El arte mudéjar es una de las manifestaciones culturales más genuinas del arte español. Es la muestra de la arquitectura hispano-musulmana en las tierras cristianas de la península, aún después de desaparecer los reinos musulmanes. La palabra mudéjar procede de mudayyan, “aquel a quien se le permite quedarse”, el musulmán que se queda en su tierra tras la conquista cristiana.
Se trata de un estilo con técnicas constructivas propias, realizadas con un sistema de trabajo que brota de la tradición artística hispanomusulmana y adaptada a las nuevas funciones y necesidades de una sociedad mayoritariamente cristiana, que las aceptará como propias en la construcción de edificios singulares y también en la arquitectura popular tan presente en los pueblos. Pero el mudéjar no puede entenderse completamente en Andalucía sin la influencia del gótico de las construcciones burgalesas y sus referentes franceses, que acompañaba las grandes conquistas que los reyes castellanos Fernando III y Alfonso X , realizaron por el valle del Guadalquivir en el siglo XIII.
Evolución
El punto de arranque se sitúa tras la conquista de Toledo en el 1085 por los cristianos. En las capitulaciones permitieron la permanencia de musulmanes en la ciudad y la conservación del patrimonio monumental islámico, base de este estilo a la que también hay añadir la gran influencia almohade de los mozárabes o cristianos huidos de Andalucía que se instalaron en la ciudad conquistada.
En Andalucía, tras la conquista cristiana realizada entre los años 1240-1350, las construcciones religiosas de este periodo son típicamente góticas con pocos elementos de islámicos. Se trata de una arquitectura clasificada “Alfonsí”, es decir, construidos bajo el patrocinio de Alfonso X el Sabio.
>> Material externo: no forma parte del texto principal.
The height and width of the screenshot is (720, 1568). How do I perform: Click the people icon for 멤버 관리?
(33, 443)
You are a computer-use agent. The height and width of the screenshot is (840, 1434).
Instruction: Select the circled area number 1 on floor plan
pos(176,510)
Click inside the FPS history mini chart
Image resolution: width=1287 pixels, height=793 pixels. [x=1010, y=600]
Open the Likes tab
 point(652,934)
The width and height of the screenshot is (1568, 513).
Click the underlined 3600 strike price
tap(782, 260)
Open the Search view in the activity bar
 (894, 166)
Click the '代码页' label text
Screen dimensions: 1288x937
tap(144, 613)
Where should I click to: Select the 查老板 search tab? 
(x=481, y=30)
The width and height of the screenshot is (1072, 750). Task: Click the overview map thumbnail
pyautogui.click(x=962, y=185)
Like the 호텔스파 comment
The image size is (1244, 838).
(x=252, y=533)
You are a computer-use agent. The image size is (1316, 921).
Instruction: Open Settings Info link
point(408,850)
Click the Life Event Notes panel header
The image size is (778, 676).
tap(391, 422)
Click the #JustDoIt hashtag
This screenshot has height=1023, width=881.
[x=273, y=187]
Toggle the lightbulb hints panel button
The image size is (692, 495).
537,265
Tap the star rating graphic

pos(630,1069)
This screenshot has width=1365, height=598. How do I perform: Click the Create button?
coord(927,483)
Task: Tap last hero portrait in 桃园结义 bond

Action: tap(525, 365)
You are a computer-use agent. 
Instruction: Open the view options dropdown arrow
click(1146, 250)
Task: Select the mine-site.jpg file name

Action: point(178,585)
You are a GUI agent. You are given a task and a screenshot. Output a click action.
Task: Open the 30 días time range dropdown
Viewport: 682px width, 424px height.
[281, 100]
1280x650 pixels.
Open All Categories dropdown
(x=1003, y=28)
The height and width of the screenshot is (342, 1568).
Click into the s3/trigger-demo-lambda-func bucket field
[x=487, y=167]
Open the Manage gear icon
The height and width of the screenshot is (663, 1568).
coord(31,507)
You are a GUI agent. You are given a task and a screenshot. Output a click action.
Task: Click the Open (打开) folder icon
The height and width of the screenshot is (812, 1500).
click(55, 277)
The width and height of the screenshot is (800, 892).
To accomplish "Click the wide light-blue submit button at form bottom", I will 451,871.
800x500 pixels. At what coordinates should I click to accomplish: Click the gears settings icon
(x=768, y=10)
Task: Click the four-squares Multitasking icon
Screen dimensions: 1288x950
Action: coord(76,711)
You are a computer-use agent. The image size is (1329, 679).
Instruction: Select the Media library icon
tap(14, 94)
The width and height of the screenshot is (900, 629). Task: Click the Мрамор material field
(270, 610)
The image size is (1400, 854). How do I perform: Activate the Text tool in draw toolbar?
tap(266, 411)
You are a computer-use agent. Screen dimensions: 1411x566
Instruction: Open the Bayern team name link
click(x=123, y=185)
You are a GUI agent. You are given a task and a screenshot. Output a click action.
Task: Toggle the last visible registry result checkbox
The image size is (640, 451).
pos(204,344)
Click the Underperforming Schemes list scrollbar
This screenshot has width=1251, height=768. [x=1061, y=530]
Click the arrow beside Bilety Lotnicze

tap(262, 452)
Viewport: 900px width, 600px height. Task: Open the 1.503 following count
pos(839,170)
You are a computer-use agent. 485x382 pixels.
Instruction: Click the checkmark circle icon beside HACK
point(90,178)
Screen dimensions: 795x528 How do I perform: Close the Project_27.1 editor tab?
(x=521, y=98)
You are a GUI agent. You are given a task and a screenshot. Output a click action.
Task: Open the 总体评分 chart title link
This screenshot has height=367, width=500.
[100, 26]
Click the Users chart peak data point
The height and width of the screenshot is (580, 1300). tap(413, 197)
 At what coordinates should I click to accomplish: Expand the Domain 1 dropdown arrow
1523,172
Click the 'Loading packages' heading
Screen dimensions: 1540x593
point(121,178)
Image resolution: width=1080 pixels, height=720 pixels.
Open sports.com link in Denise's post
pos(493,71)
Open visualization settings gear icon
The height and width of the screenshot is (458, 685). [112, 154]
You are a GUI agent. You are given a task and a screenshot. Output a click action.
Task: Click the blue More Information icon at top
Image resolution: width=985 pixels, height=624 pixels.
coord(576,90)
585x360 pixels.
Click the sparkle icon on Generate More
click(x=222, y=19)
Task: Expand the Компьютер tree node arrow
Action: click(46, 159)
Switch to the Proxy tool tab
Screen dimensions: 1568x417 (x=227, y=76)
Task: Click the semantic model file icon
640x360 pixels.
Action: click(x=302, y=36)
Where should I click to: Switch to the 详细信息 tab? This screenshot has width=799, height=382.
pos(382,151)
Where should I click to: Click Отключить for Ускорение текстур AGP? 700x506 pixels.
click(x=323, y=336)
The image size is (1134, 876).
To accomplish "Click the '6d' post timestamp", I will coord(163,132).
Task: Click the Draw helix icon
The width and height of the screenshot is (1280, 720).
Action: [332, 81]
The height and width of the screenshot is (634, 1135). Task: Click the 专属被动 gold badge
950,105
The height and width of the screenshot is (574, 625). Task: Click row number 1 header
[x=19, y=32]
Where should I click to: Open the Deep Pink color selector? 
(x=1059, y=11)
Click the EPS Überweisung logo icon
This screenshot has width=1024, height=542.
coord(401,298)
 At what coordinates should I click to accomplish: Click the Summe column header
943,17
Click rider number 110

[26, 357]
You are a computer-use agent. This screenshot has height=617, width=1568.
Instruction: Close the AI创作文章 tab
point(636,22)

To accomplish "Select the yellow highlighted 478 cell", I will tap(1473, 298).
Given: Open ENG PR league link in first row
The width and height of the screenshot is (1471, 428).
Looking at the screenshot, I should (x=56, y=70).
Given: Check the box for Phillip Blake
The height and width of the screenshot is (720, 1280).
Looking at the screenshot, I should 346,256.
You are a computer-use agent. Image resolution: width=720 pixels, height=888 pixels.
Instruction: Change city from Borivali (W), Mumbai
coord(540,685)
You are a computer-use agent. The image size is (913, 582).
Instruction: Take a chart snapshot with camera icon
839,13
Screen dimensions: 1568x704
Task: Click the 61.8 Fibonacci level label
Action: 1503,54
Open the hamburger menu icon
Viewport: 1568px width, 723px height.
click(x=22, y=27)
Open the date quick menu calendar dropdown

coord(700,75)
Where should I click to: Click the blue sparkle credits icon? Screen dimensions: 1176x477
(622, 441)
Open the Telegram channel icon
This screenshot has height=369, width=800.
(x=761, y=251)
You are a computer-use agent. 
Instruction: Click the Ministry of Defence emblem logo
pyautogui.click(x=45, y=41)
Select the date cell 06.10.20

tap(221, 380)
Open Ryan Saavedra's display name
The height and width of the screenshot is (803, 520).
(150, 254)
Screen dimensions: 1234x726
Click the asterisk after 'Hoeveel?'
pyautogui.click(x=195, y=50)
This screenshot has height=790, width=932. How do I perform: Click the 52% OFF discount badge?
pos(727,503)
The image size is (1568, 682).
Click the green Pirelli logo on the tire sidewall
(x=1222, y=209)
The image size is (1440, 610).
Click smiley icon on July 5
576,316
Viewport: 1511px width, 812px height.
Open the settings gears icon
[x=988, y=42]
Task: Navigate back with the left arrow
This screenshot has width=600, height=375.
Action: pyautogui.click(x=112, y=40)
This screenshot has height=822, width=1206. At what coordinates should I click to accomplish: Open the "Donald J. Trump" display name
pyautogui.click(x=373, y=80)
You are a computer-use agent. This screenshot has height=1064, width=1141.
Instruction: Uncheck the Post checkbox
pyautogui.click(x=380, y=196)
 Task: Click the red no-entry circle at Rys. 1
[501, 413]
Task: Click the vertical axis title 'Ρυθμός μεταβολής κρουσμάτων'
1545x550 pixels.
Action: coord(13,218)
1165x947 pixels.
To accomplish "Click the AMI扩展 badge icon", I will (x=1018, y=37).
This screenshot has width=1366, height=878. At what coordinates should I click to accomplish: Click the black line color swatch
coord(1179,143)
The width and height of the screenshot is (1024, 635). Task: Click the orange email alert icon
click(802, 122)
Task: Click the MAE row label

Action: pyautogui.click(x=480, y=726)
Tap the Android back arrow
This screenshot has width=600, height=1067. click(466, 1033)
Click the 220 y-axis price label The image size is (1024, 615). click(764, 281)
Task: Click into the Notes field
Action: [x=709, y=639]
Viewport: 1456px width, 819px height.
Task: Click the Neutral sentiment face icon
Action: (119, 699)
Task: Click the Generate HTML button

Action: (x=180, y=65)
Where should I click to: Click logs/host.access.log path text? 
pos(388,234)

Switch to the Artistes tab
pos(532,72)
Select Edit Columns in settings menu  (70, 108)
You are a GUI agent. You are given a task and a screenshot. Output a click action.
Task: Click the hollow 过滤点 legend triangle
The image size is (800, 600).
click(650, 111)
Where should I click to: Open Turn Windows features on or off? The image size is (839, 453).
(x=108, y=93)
Generalmente son de planta basilical con triple nave, pilares cruciformes, bóvedas de crucería en los ábsides y armadura mudéjar, hay que decir que algunas presentan capillas funerarias adosadas con fuertes elementos mudéjares.
El desarrollo pleno donde se combinan las técnicas islámicas de construcción con el gótico ocurrirá entre 1350 y 1550. su mayor exponente es el palacio del Rey Don Pedro en el alcázar sevillano.
Entre los años 1450 y 1550 habrá un descenso en la expansión del mudéjar y un aumento de edificios con bóvedas de crucería, aunque en las construcciones palaciegas y populares se seguirá utilizando el mudéjar primordialmente.
Cuando el gótico y el Renacimiento más tarde, estén en plena expansión entre los años 1550 y 1650, no impedirán que se siga utilizando especialmente el mudéjar en la arquitectura civil y en las técnicas constructivas rurales, incluso comienzan a mezclarse elementos mudéjares y barrocos, muy utilizados en los cortijos y casas rurales.
Rasgos estilísticos
Se usan primordialmente materiales de la zona como el ladrillo y la madera, aunque no son exclusivos. Estos materiales condicionan las proporciones de los edificios, construidos a base de módulos aglutinados, formando un conjunto a través de un engranaje perfecto en una modulación asimétrica, basada más en una jerarquía.
Los espacios creados suelen ser sencillos, heredados de la tradición mediterránea: rectangulares, planta basilical, en torno a un patio…En algunos casos se utilizan simbólicamente algunos materiales como la piedra en portadas y presbiterios. El mudéjar aporta una gran eficacia técnica, pues tiene bastantes argumentos para resolver necesidades funcionales y estéticas que van, desde la construcción de un cimborrio catedralicio, hasta una ermita o granero.